20 Nov 2012 crhodes   » (Master)

For posterity, and to postpone my deletion from planet.lisp a few more months... I was asked by Faré about whether it is possible to speed up the first calls to some user-defined generic functions in SBCL.

To understand that request, first we need to understand the implementation strategy for the discriminating function in SBCL's metaobject protocol. The discriminating function is responsible for computing the set of methods which are applicable given the arguments to the generic function, determining the effective method (the actual code to be run given the generic function's method combination), and then running that effective method.

One possible strategy for implementation is to do nothing at all in advance – simply at each call of the generic function, call compute-applicable-methods to find the ordered set of applicable methods, apply method combination to that set to generate an effective method form, compile it, and then call the resulting function with the argument list and the methods list. This is about as slow as it sounds: while it is correct, since it is typical for generic functions to be called more than once with the same classes of arguments, there is wasted effort in this strategy from repeating the same computations over and over again.

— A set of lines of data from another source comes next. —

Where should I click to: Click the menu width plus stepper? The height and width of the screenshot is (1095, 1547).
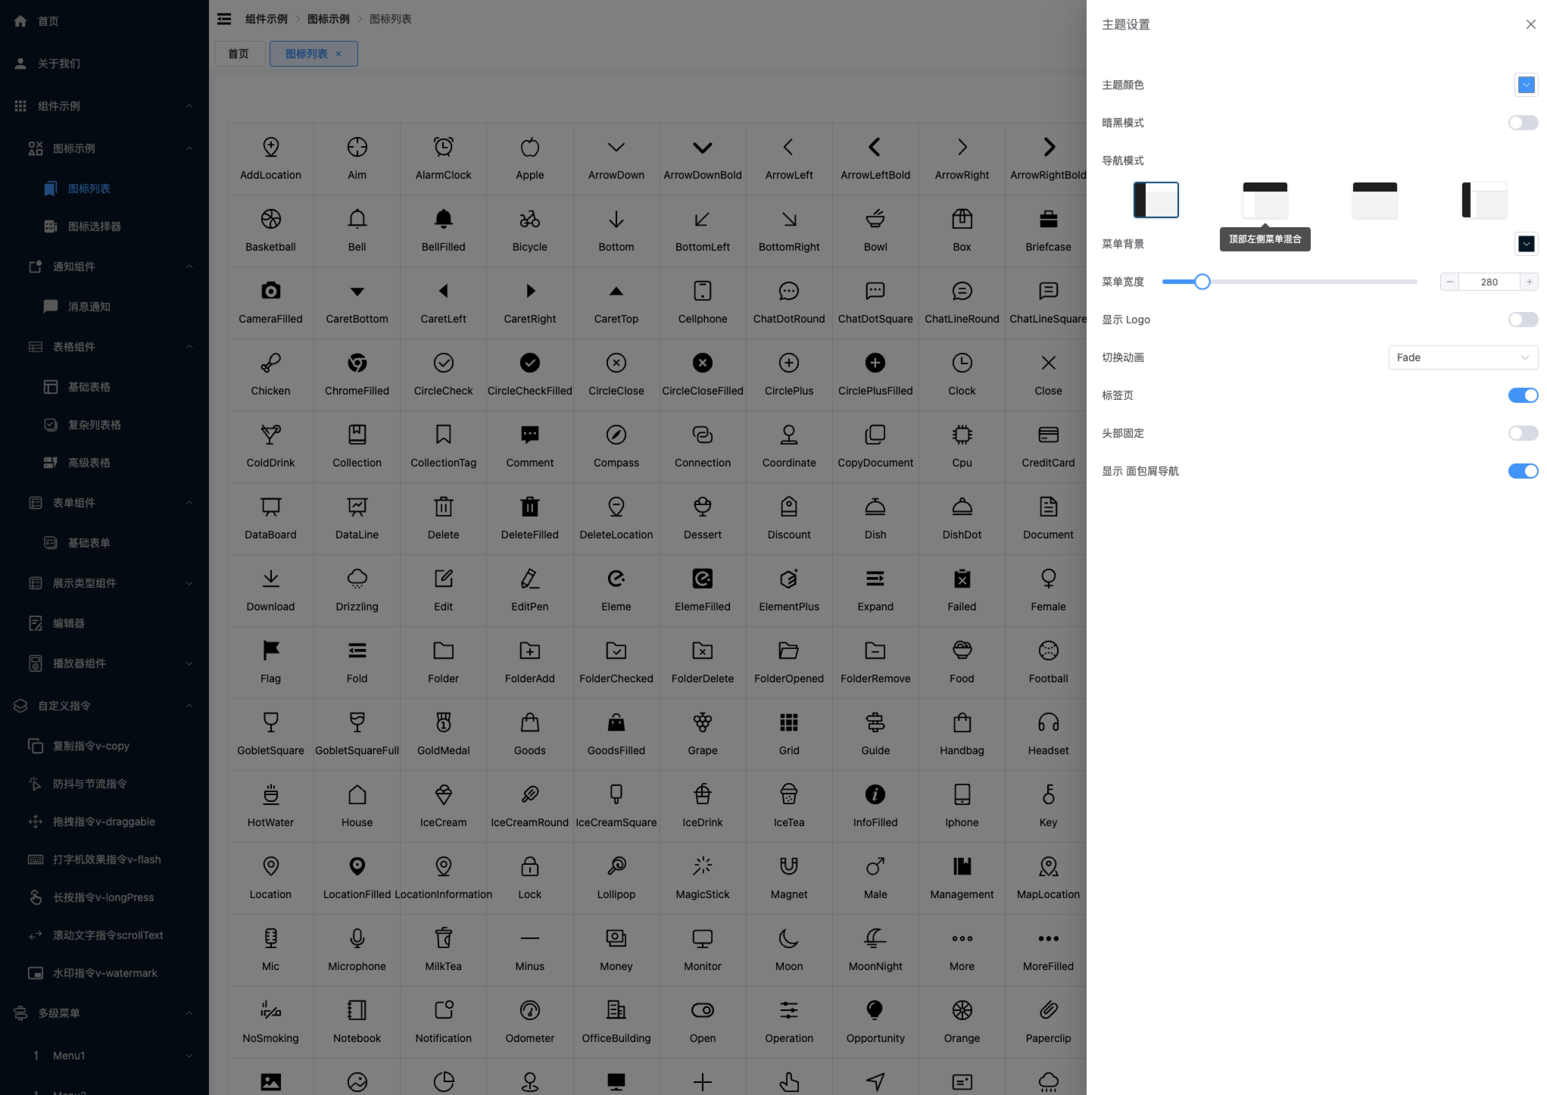click(1529, 282)
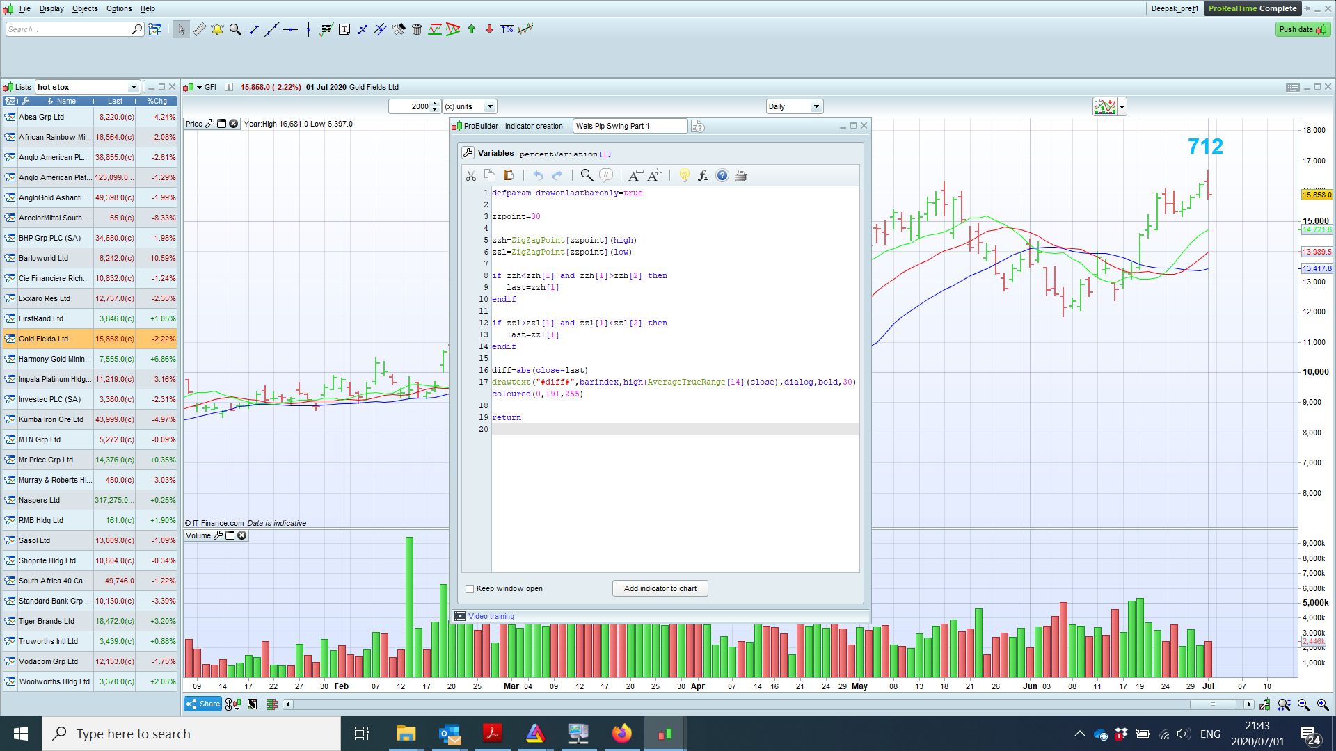Click the indicator name field Weis Pip Swing
1336x751 pixels.
629,126
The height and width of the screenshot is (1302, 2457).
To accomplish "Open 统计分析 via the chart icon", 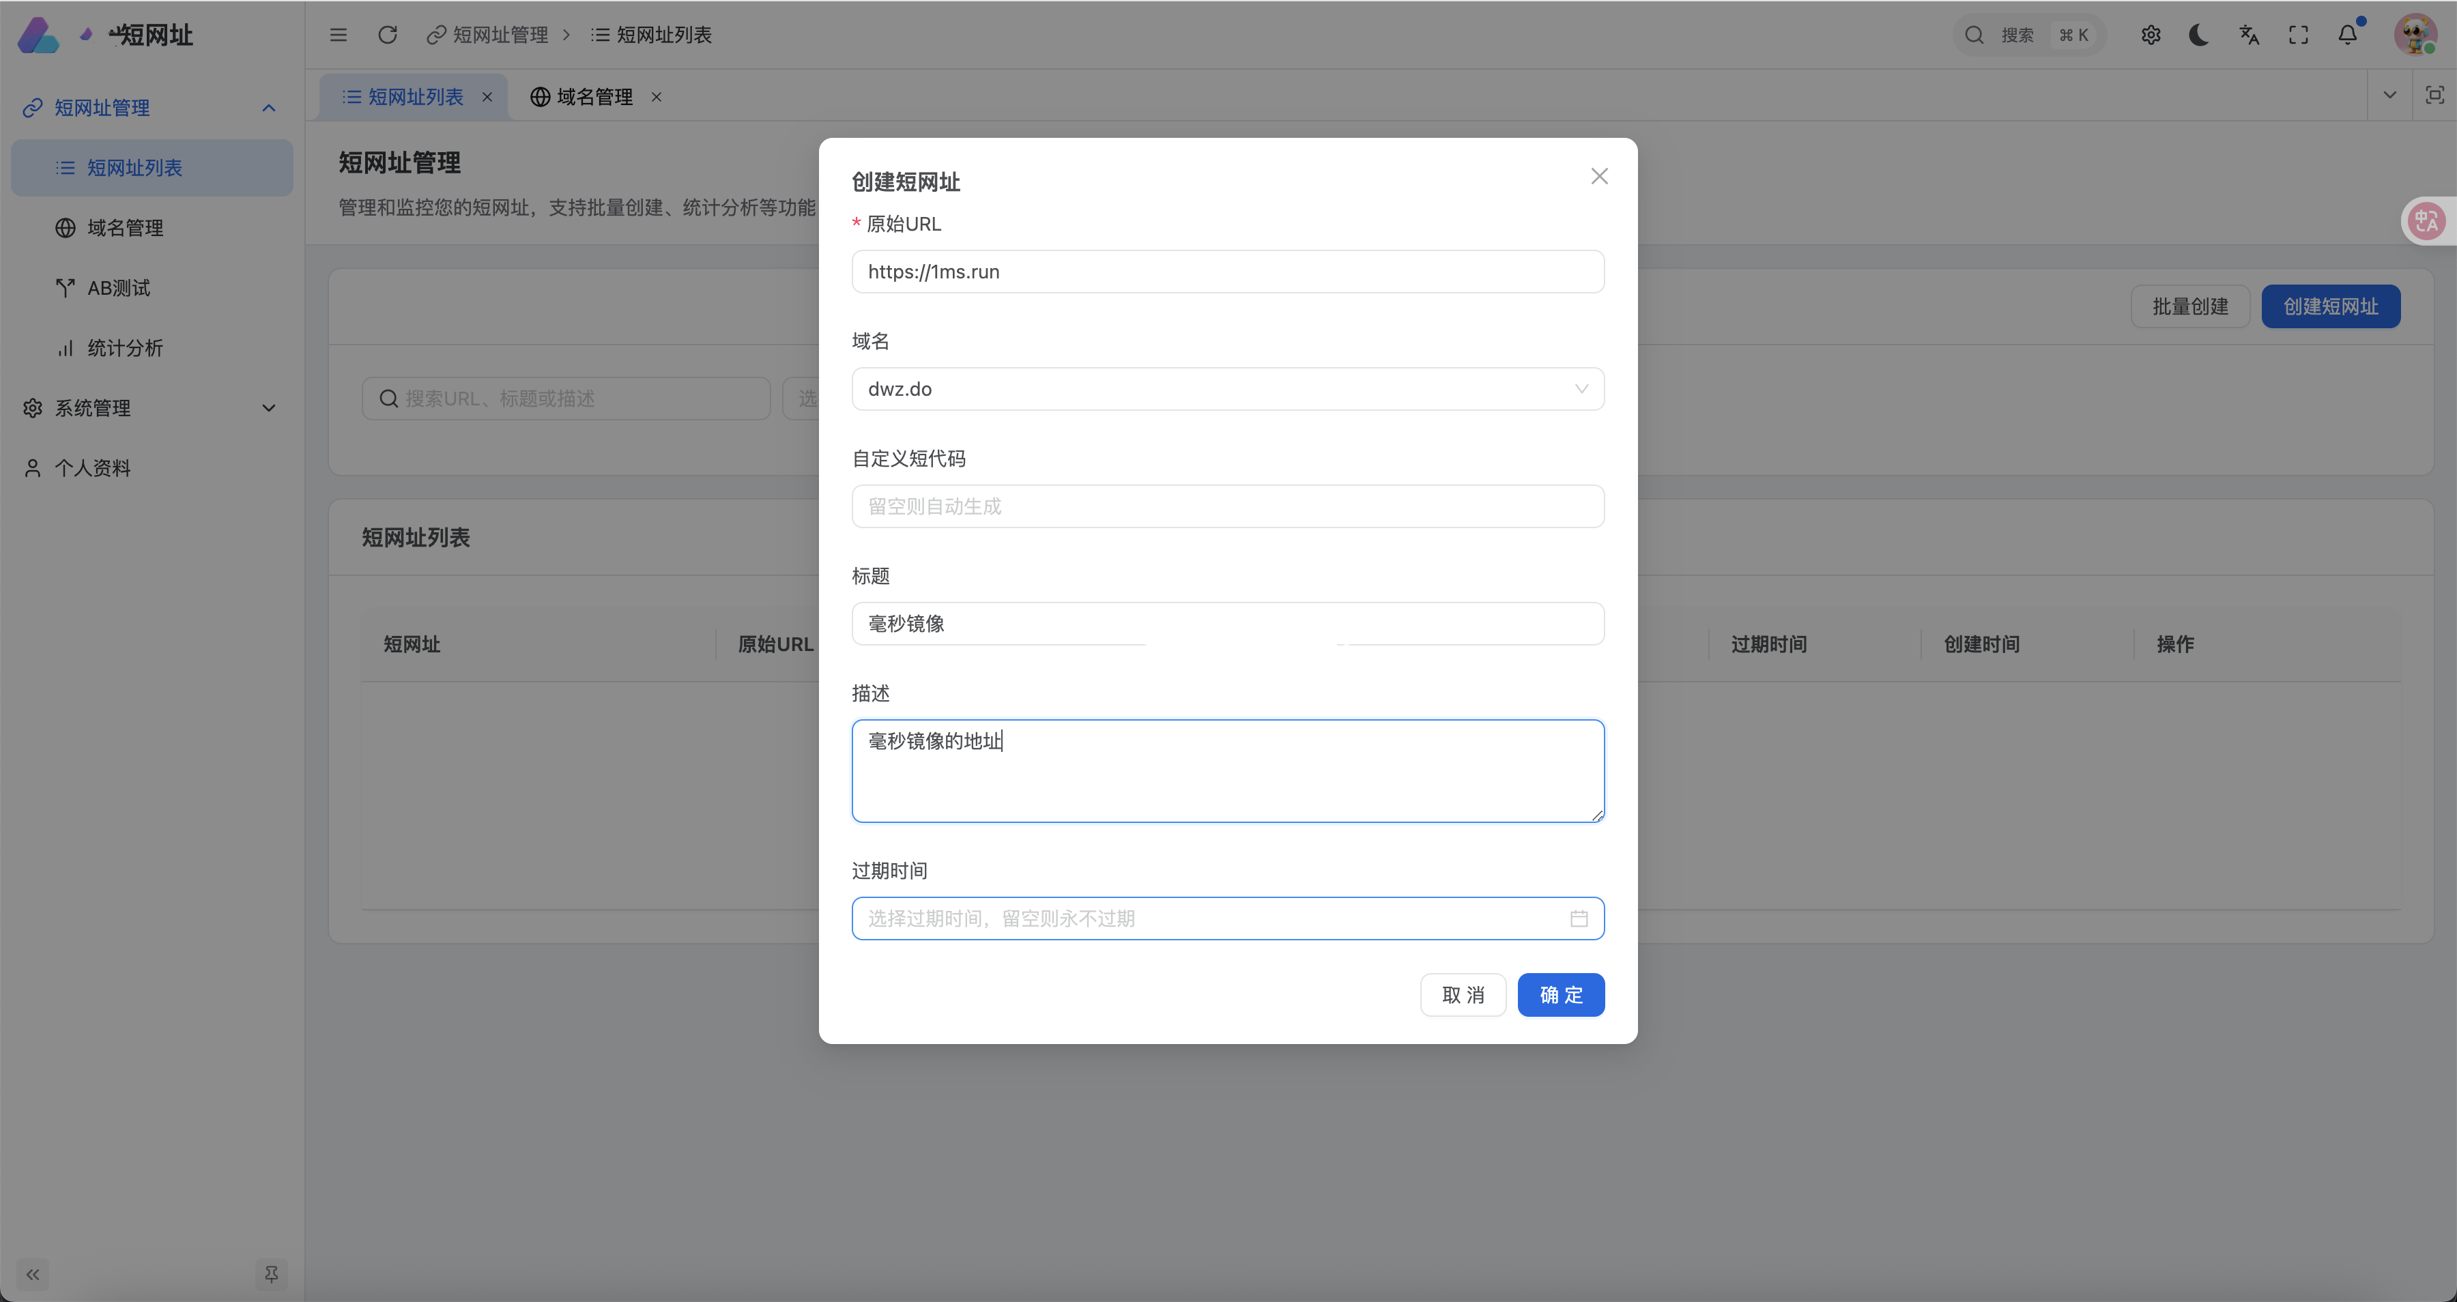I will click(x=126, y=347).
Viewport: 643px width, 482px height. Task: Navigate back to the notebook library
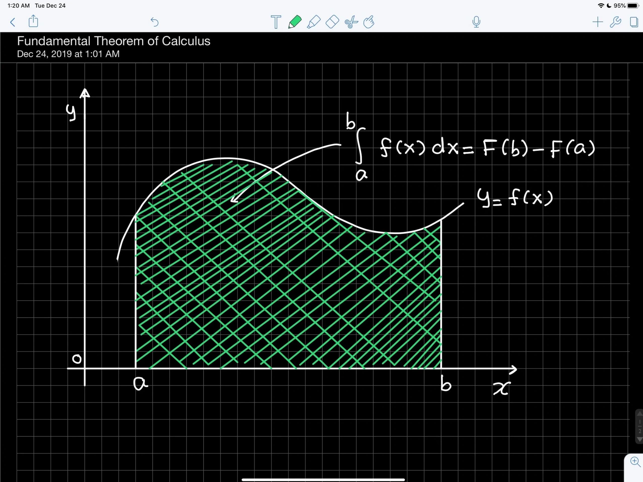(x=12, y=22)
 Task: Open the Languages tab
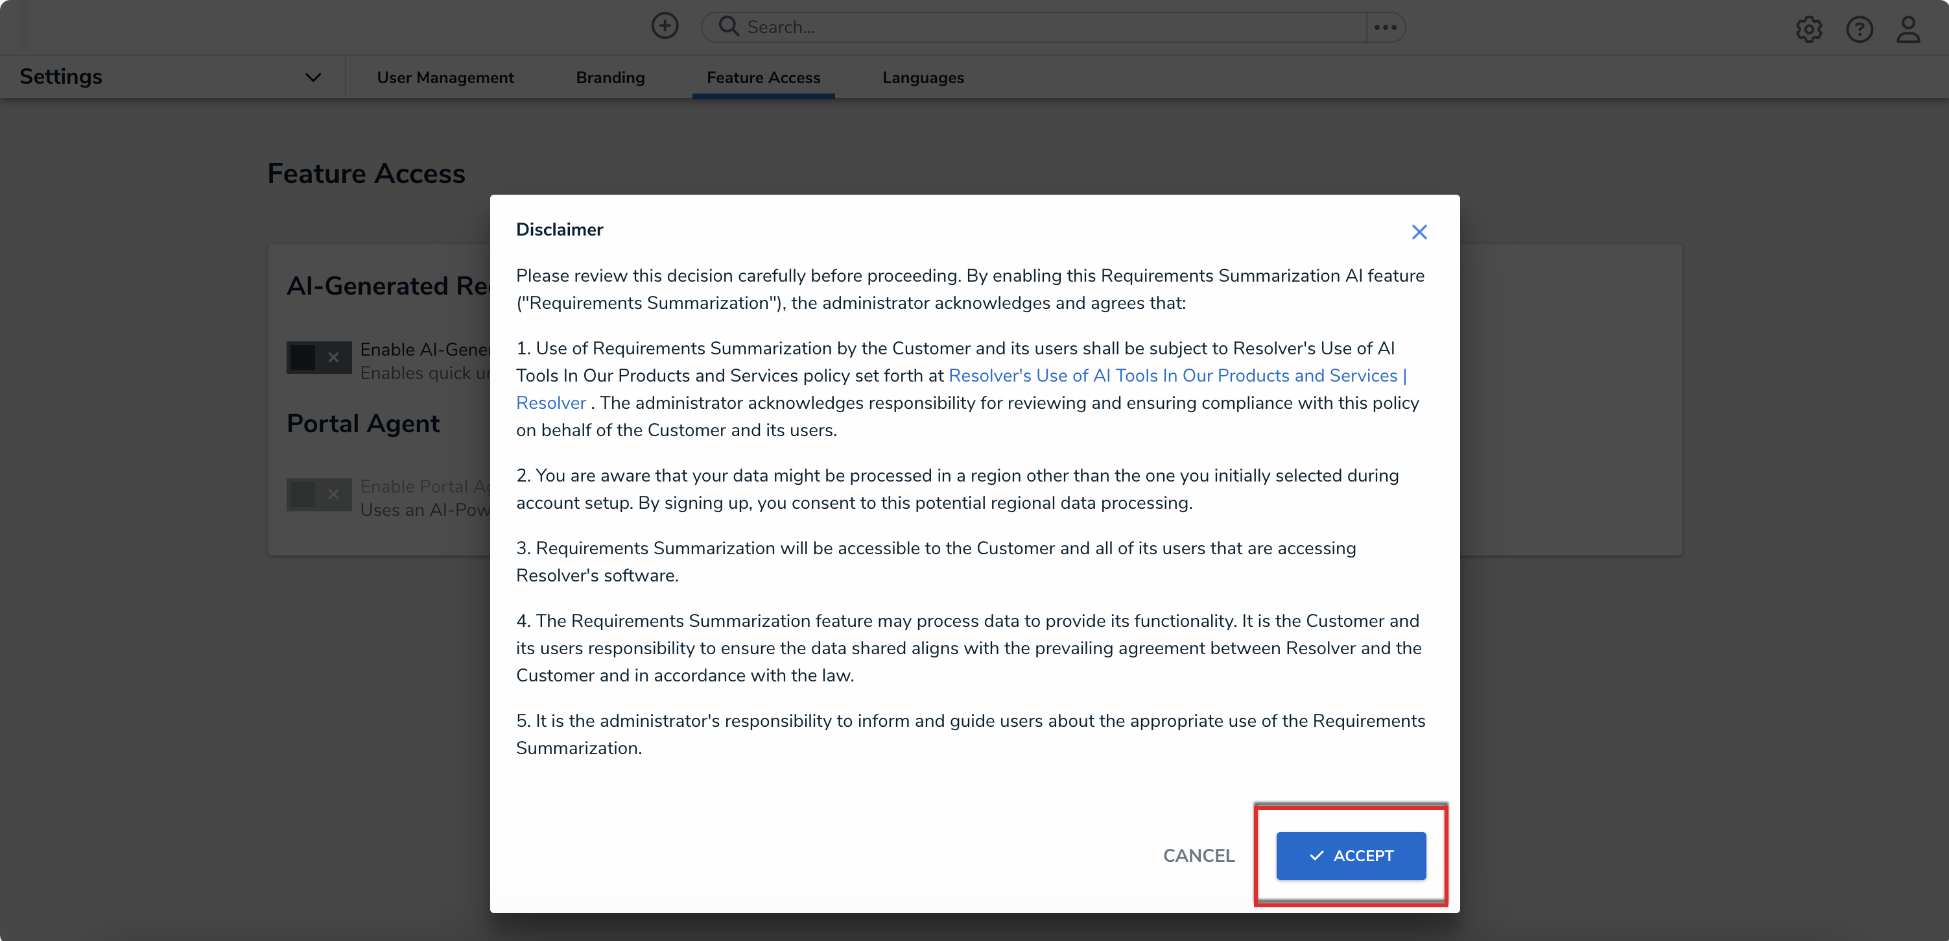(x=922, y=77)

Fortunately, it is possible to do better. Quite apart from some special cases (slot accessors, predicates, single methods – documented in the SBCL Internals manual), if the generic function has the same methods, the result of compute-applicable-methods on arguments of the same classes will be the same (hence compute-applicable-methods-using-classes), and if it also has an unchanged method combination the effective method form and function will be unchanged. This suggests cacheing the result of computing the effective method, attempting a lookup based on the classes of the arguments before the slow path, and invalidating the cache if things change (e.g. adding or removing methods to the generic function or a change in the class hierarchy).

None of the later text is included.